• [Document excerpt]:
=-=-=

Thank you @ScottPletcher, @harishgg1 and @Wim_Leys for your input. I think I was close with my code but it had a bug and was going my head in
Yeah, this was an interesting and complex issue. I came up with several approaches before I settled on the one above.
I do think this ultimately could be done using recursion, but the performance would be truly hideous, so it's not worth the trouble to do.
Similar (sort of) to @ScottPletcher
use sqlteam
go
create table dbo.StudyOverSeas(id varchar(50),
name nvarchar(50), nationality nvarchar(50))
create table groups(groupid int, groupname varchar(50));
INSERT INTO StudyOverSeas (id, name, nationality)
VALUES
('1234567', 'steve', 'Nigeria'),
('1234568', 'stuart', 'Nigeria'),
('1234569', 'alix', 'Australia'),
('1234561', 'heather', 'Nigeria'),
('1234562', 'john', 'Sweden'),
('1234563', 'julie', 'Nigeria'),
('1234564', 'tracy', 'Nigeria'),
('1234565', 'Pam', 'Australia'),
('1234566', 'Sam', 'Sweden'),
('1234567', 'Ukuele', 'UK'),
('1234568', 'Ursula', 'USA'),
('1234569', 'Max', 'Mexico'),
('1234570', 'Bill', 'Brasil')
go
/*
create multi groups then assign one group of people
to the other where it is not already assigned.

=-=-=

• [Data supplied]:
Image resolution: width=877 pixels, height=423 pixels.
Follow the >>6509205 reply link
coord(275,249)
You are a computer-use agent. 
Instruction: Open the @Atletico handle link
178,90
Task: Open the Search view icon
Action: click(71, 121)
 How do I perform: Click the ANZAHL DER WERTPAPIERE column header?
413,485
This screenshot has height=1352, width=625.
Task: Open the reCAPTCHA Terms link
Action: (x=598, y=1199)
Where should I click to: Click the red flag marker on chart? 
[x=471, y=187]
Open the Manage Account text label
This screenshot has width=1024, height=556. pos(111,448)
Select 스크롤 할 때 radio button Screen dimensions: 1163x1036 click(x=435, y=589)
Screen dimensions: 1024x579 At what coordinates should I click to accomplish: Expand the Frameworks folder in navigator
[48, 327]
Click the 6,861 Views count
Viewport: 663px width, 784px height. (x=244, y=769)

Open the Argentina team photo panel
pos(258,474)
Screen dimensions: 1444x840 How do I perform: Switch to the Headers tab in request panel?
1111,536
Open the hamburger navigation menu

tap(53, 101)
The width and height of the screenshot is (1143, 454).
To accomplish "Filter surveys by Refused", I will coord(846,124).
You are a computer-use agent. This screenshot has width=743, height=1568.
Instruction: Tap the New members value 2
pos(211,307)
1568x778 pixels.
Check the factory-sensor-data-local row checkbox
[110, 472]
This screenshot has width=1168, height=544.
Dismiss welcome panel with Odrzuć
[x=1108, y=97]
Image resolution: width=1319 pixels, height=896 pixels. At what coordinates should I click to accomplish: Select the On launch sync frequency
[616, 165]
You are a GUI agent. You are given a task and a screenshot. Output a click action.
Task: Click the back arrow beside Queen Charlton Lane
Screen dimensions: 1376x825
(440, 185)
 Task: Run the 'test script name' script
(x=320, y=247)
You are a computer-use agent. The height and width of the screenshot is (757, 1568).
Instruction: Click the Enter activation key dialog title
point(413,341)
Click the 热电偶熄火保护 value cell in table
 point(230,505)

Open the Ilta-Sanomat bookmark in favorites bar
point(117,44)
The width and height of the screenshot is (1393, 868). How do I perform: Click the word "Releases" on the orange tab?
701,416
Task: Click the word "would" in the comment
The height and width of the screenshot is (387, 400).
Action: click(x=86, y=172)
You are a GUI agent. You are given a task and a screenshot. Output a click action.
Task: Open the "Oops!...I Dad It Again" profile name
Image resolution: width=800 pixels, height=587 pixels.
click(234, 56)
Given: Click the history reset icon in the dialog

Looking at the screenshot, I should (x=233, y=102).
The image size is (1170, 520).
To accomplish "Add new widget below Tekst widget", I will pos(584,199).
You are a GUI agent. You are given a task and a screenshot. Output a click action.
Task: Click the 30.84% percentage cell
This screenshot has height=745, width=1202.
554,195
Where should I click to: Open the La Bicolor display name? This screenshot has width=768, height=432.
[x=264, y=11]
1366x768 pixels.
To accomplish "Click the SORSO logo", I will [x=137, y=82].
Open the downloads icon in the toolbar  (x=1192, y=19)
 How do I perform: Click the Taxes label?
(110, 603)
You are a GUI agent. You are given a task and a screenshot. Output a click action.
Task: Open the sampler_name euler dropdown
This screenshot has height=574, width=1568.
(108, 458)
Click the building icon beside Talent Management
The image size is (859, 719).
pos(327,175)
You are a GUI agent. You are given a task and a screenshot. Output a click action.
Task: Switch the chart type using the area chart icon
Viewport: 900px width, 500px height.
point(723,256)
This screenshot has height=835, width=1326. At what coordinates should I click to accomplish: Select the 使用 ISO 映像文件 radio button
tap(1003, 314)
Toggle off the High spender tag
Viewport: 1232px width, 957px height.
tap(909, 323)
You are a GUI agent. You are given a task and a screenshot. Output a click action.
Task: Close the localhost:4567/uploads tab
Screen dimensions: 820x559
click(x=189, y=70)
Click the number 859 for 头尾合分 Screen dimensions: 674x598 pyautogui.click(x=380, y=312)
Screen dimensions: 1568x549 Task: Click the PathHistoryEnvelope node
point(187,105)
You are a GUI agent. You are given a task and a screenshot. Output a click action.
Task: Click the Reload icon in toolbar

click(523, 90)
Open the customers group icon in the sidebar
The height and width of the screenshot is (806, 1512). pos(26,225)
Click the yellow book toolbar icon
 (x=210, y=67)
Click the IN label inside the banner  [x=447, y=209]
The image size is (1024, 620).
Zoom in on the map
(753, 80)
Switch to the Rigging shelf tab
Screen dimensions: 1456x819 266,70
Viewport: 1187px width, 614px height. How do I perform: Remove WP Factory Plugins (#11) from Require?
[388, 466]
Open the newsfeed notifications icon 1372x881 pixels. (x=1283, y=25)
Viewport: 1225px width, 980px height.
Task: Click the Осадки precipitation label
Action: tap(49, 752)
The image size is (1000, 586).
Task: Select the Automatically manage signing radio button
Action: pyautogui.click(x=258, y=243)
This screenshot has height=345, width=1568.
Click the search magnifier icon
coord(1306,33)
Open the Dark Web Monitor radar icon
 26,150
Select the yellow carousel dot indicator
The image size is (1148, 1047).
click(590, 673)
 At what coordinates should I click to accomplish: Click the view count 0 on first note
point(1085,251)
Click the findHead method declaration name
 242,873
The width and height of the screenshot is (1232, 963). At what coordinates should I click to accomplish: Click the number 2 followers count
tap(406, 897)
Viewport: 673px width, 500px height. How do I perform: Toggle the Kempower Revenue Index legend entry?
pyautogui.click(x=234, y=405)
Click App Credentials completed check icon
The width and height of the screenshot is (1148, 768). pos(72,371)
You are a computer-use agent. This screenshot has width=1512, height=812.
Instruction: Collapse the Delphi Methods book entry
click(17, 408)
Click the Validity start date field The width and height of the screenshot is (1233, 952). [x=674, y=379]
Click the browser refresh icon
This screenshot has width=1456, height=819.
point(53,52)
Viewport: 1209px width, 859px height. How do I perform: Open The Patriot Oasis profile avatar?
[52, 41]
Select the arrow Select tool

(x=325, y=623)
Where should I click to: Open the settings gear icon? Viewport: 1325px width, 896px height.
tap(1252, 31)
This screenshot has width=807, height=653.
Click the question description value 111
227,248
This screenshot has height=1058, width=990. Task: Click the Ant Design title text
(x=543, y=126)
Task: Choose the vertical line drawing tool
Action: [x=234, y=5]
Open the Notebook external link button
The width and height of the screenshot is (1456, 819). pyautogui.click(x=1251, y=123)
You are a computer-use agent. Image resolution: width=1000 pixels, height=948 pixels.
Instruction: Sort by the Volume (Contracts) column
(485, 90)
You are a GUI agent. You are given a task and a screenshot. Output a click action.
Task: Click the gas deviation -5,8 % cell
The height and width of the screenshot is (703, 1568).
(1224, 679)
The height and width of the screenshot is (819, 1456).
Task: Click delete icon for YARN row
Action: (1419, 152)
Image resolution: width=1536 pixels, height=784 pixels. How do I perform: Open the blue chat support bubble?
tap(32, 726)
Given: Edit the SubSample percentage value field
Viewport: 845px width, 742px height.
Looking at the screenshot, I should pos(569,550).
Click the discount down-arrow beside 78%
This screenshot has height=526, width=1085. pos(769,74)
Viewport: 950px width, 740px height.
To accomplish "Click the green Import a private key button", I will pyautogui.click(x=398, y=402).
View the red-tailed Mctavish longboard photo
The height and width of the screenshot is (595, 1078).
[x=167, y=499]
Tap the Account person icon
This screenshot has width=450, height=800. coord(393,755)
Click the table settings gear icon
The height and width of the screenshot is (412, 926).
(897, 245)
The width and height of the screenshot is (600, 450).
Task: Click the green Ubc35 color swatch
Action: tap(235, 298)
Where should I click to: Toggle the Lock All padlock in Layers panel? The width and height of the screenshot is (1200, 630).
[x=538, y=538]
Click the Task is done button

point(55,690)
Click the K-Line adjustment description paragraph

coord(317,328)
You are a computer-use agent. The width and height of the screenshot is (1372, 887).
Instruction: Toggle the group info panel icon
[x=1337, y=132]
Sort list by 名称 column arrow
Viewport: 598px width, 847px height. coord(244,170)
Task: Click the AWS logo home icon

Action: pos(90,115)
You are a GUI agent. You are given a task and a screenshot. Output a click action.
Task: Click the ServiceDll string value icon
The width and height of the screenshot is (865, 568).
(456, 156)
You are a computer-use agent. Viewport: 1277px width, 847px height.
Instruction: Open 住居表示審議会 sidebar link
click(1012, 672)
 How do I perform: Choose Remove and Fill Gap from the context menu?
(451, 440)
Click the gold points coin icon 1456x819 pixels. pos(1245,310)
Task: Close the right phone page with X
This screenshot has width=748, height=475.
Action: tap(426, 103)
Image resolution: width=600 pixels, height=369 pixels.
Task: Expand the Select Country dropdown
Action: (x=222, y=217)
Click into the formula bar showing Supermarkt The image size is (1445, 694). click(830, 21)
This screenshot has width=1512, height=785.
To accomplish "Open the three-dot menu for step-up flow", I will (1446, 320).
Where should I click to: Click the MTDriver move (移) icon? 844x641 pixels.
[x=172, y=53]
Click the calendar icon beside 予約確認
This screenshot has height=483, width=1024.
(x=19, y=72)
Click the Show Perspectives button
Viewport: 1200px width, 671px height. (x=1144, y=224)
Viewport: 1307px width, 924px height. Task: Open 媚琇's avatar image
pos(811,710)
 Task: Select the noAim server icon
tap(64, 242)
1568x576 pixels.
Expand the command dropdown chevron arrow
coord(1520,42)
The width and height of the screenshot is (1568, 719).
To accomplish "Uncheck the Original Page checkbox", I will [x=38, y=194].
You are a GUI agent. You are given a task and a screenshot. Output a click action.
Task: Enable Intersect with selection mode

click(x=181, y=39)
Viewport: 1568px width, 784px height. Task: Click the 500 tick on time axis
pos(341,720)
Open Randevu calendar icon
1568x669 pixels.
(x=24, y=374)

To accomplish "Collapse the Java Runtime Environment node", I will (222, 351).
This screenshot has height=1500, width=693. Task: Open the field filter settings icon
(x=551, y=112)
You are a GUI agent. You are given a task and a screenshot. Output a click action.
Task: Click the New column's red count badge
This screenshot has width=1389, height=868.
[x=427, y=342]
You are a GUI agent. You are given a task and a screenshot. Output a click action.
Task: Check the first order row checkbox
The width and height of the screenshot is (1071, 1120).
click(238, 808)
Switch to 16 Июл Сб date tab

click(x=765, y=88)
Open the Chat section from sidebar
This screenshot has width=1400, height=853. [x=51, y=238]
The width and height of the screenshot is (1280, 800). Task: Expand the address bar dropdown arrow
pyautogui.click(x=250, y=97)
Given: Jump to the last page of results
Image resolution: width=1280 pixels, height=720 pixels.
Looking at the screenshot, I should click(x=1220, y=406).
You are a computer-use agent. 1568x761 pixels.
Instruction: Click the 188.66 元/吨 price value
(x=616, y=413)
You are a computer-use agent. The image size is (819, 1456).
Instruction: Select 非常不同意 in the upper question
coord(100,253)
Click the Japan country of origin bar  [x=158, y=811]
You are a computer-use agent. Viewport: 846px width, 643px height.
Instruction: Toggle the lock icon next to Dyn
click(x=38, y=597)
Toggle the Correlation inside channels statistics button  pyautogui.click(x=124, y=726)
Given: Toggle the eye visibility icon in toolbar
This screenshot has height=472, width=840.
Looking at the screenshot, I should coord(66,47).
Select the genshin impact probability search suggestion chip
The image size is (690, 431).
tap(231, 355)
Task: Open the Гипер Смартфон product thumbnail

=-=-=

• [Problems]:
- a) According to the forum thread, why would a recursive approach not be worth the trouble?
- b) Rewrite the records from the line containing "Where should I click to: Click the MTDriver" through the line containing "Viewport: 1200px width, 671px", changing "calendar icon" to "clock icon" and keeping everything else the same.

• [Per-task answers]:
- a) The performance would be truly hideous.

- b)
Where should I click to: Click the MTDriver move (移) icon? 844x641 pixels.
[x=172, y=53]
Click the clock icon beside 予約確認
This screenshot has height=483, width=1024.
(x=19, y=72)
Click the Show Perspectives button
Viewport: 1200px width, 671px height. (x=1144, y=224)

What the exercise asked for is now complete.